Weight Entanglementについて

既存のOne-Shot NASでは、ネットワーク内の各層で、独立した異なるブロックをサブネットの重みとして利用します。この方針をそのままTransformerに適用した場合、スーパーネットの収束が遅い・サブネットの性能が低いなどの問題が生じます。そのためAutoFormerでは、各層ごとに重みの大部分を共有することで、これらの問題に対処しています。これらの違いは以下の図で示されます。 

つまりAutoFormerでは、探索対象として選択され得る最大のブロックの部分集合が、サブネット内のブロックとして選択されます。

(スーパーネットは、サブネットの中で最も大きいアーキテクチャと同一になります。)

ここで、既存の方針とWeight Entanglementとの比較結果は以下の通りです。

左図はスーパーネットのtrain損失を、右図はサブネットのImageNet Top-1 Accuracyを示しています。

この工夫により、(1)収束が早くなる、(2)メモリコストを削減できる、(3)サブネットの性能が向上する、などの利点が生まれます。

探索空間について

AutoFormerでは、大きく3つ(tiny/small/base)の探索空間についてアーキテクチャ探索を行います。これは以下の表の通りです。 
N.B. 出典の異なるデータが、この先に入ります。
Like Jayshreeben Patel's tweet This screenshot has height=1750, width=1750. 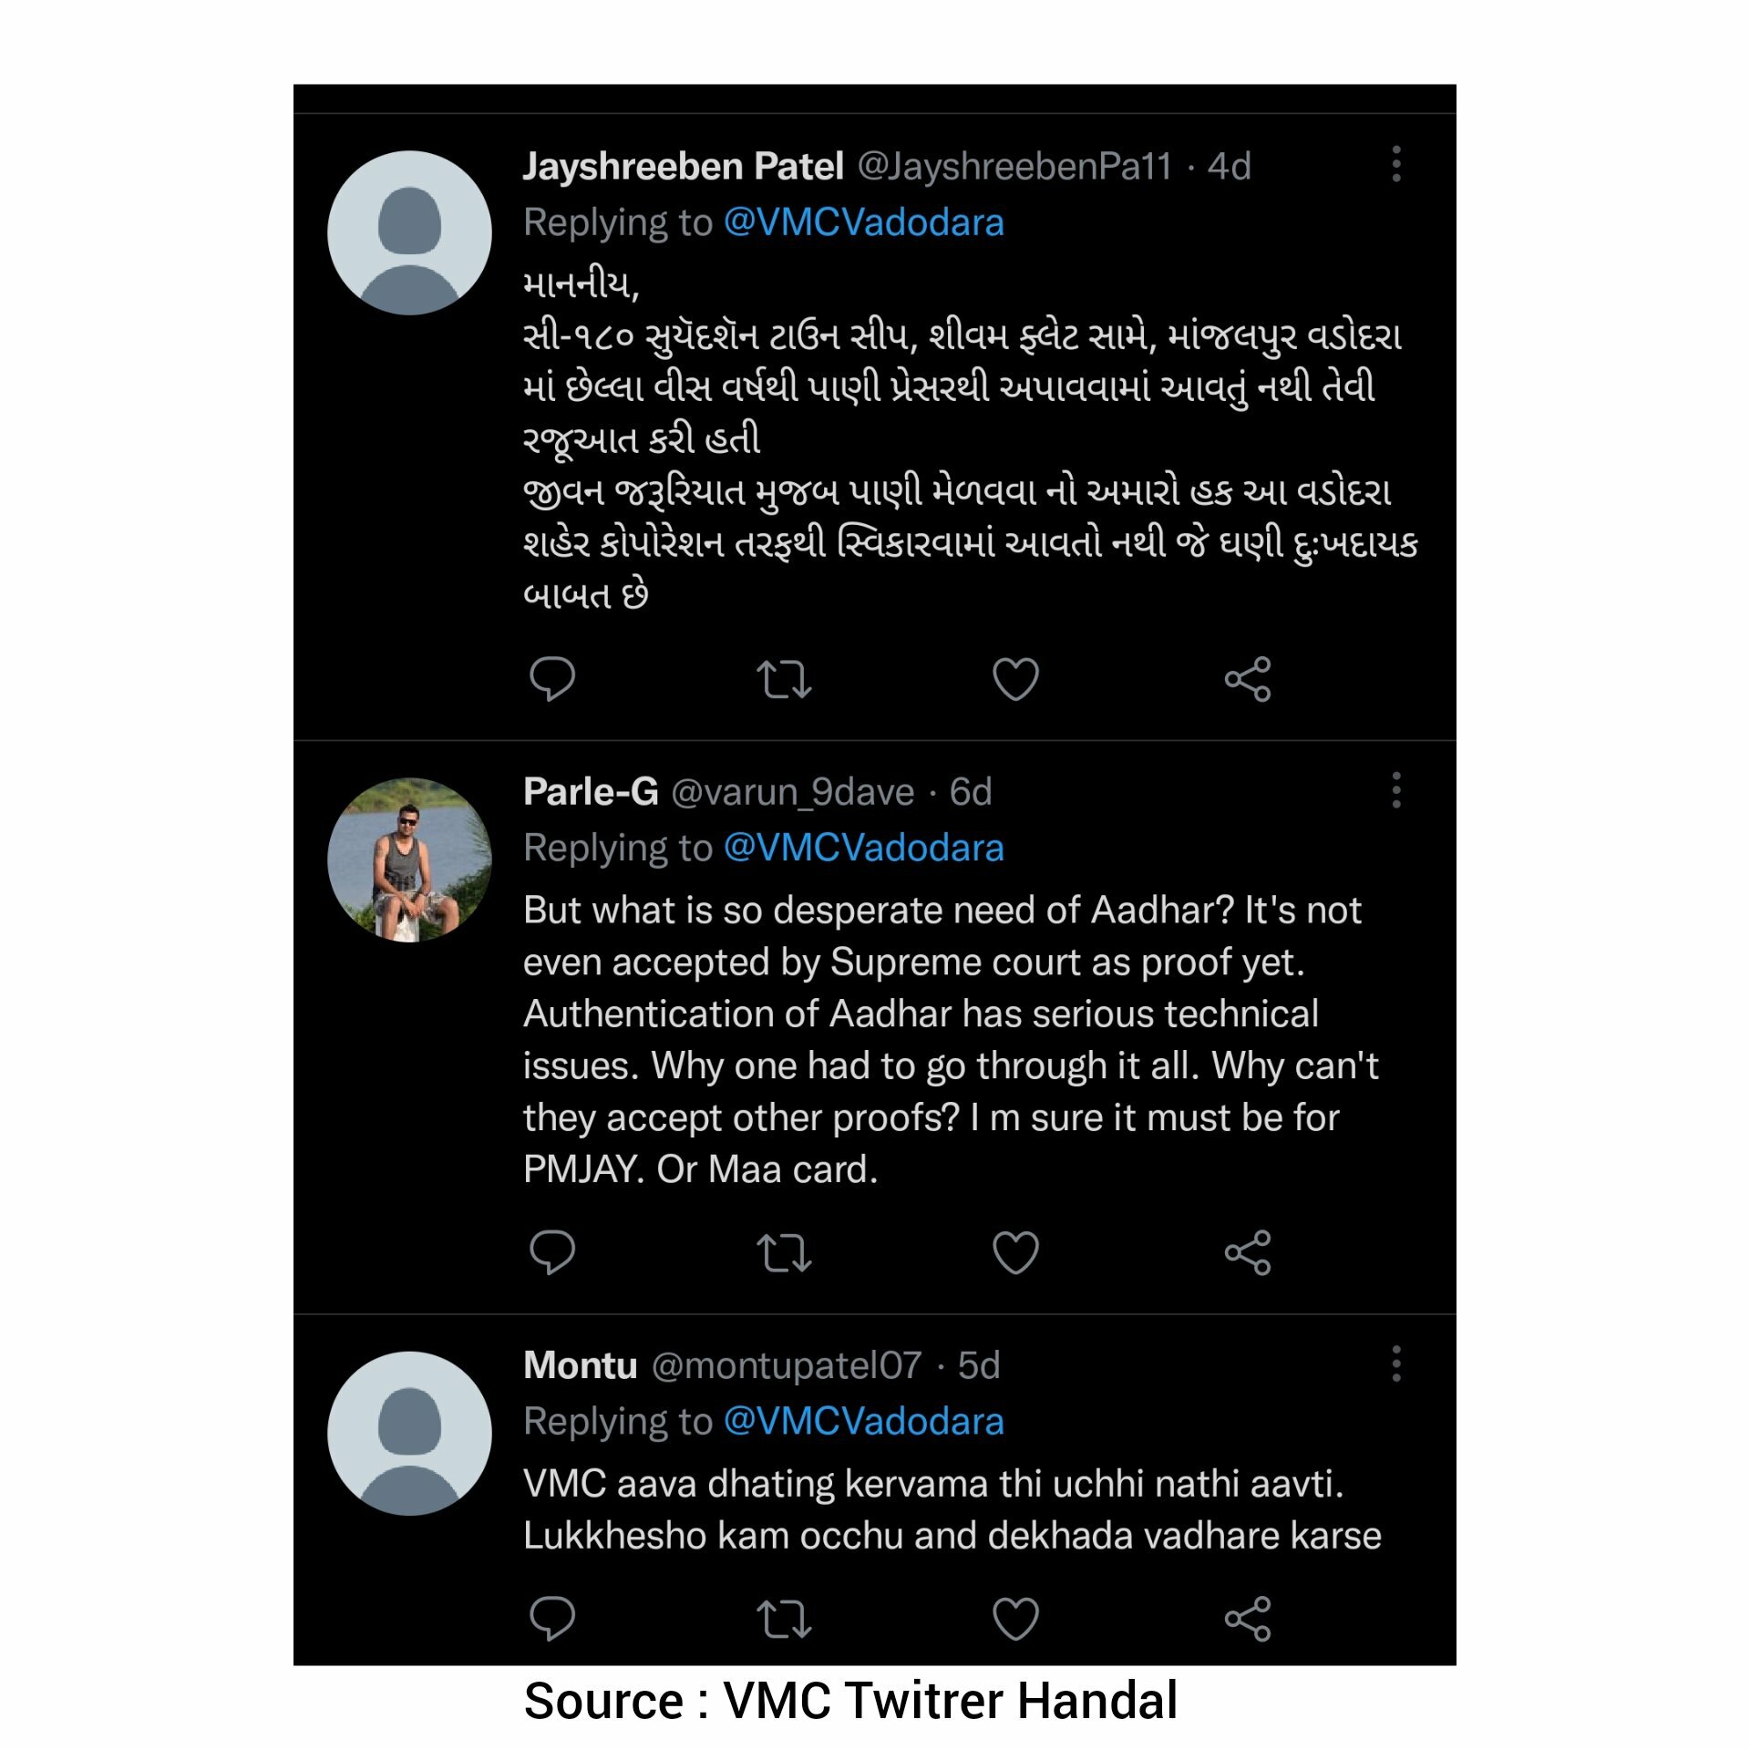point(1015,679)
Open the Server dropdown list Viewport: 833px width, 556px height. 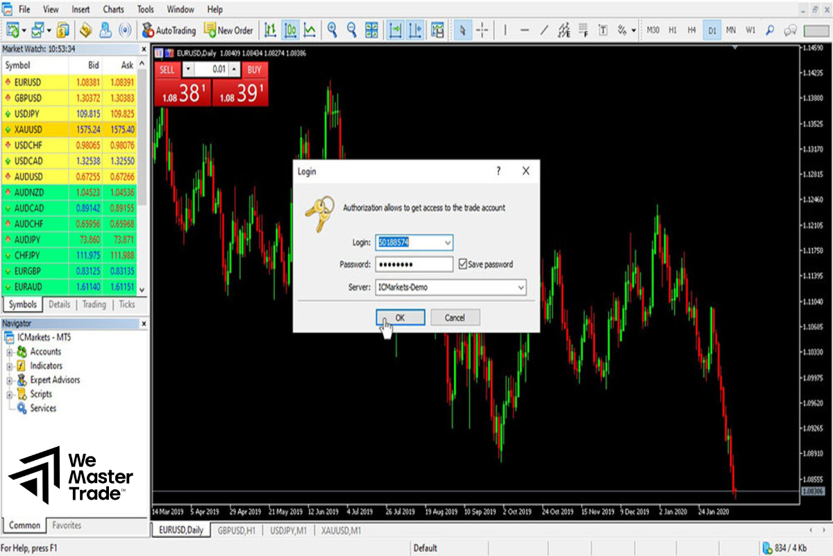tap(521, 287)
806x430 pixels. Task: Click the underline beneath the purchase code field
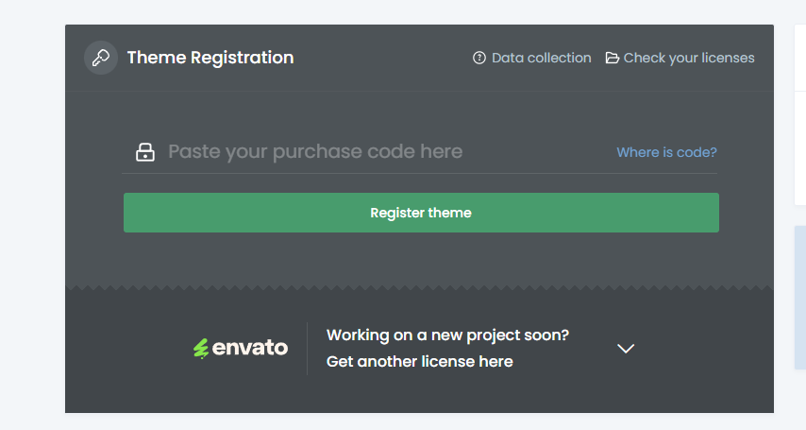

この表に示される(a,b,c)は、それぞれ(下限,上限,ステップ)を示しています。例えば(192,240,24)は、[192,216,240]の三つのパラメータ設定について探索を行うことを示します。

AutoFormerのパイプラインについて

先述したOne-Shot NASについてと同様に、AutoFormerのパイプラインは二段階に分かれています。

第一段階:スーパーネットの学習

スーパーネットの学習時には、各イテレーションごとに、定義された探索空間からサブネットをランダムにサンプリングし、スーパーネットの対応する重みを更新します(それ以外の部分は凍結されます)。

第二段階:アーキテクチャの進化探索

最適なアーキテクチャを見つけるため、進化的アルゴリズムを用いて最もvalidation精度の高いサブネットを探索します。具体的には、以下の手順に従います。
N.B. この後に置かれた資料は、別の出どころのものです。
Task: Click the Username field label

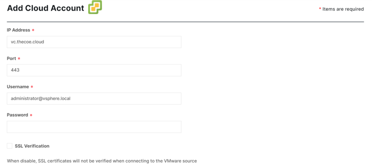Action: coord(18,87)
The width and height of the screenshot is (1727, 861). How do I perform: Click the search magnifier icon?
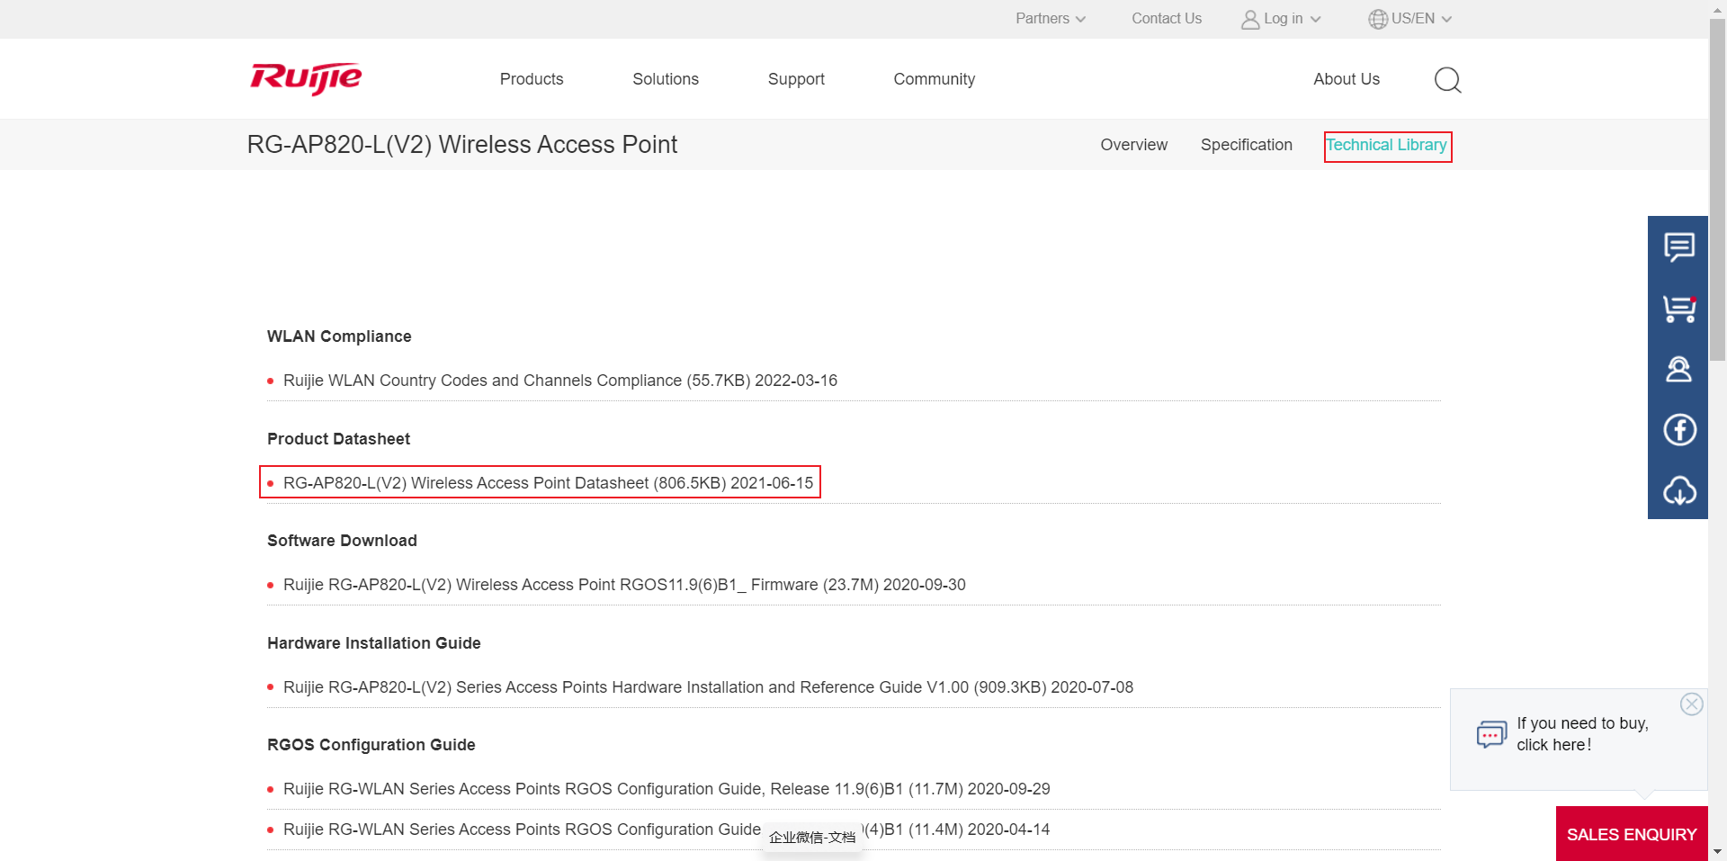(x=1447, y=80)
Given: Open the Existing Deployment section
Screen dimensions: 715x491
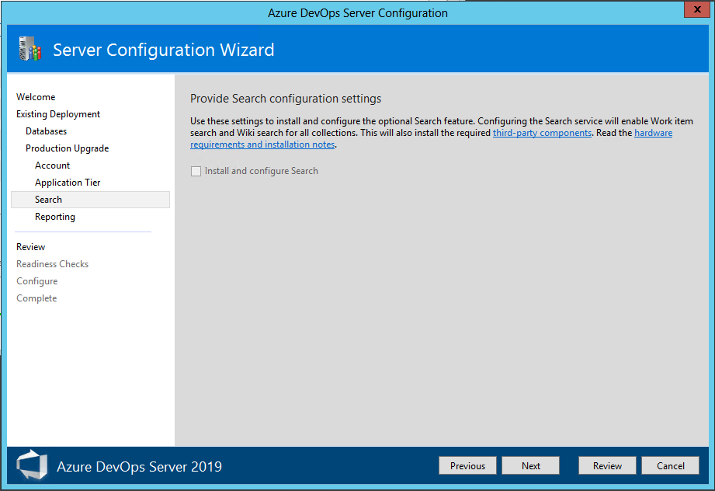Looking at the screenshot, I should coord(57,113).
  • はじめに、$N$個のランダムなアーキテクチャを種として選択します。
  • 上位$k$個のアーキテクチャを親として選択し、交叉(Cross Over)・突然変異(Mutation)により次世代を生成します。
  • 交叉:ランダムに選択された二つの候補をもとに新たな候補を生成します。
  • 突然変異:確率$P_d$で層の深さを変異させ、確率$P_m$で各ブロックを変異させ、新たな候補を生成します。

AutoFormerはこれらのパイプラインに従い、最適なアーキテクチャの探索を行います。 

実験結果

実験では、以下の設定に基づいてAutoFormerの性能を検証します。

スーパーネットの学習

スーパーネットの学習は、視覚タスクにおけるTransformerベースの手法であるDeiTと同じ方法で行います。ハイパーパラメータ等の学習設定は以下の通りです。
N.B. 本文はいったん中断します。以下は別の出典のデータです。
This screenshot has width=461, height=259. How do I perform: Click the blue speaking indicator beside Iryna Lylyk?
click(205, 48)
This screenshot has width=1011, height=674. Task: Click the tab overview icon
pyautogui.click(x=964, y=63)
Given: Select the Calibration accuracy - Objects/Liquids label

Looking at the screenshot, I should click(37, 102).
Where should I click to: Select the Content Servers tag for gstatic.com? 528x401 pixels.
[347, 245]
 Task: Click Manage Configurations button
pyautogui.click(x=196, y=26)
データ増強には、RandAugmentCutmixMixup、Random Erasingなどの手法を、DeiTと同じ設定で利用します。画像は16x16のパッチに分割します。

進化探索について

進化探索はSOPSと同一のプロトコルに従っています。testセットにはImageNetのvalidationセットを、10,000のtrain例をvalidationセットとして利用します。集団サイズは50、世代数は20、各世代ごとに親となるアーキテクチャは10個、変異確率は$P_d=0.2$、$P_m=0.4$に設定されています。

Weight Entanglementと進化探索について

はじめに、AutoFormerにおけるWeight Entanglementと進化探索(Evolution Search)の有効性についての検証結果は以下の通りです。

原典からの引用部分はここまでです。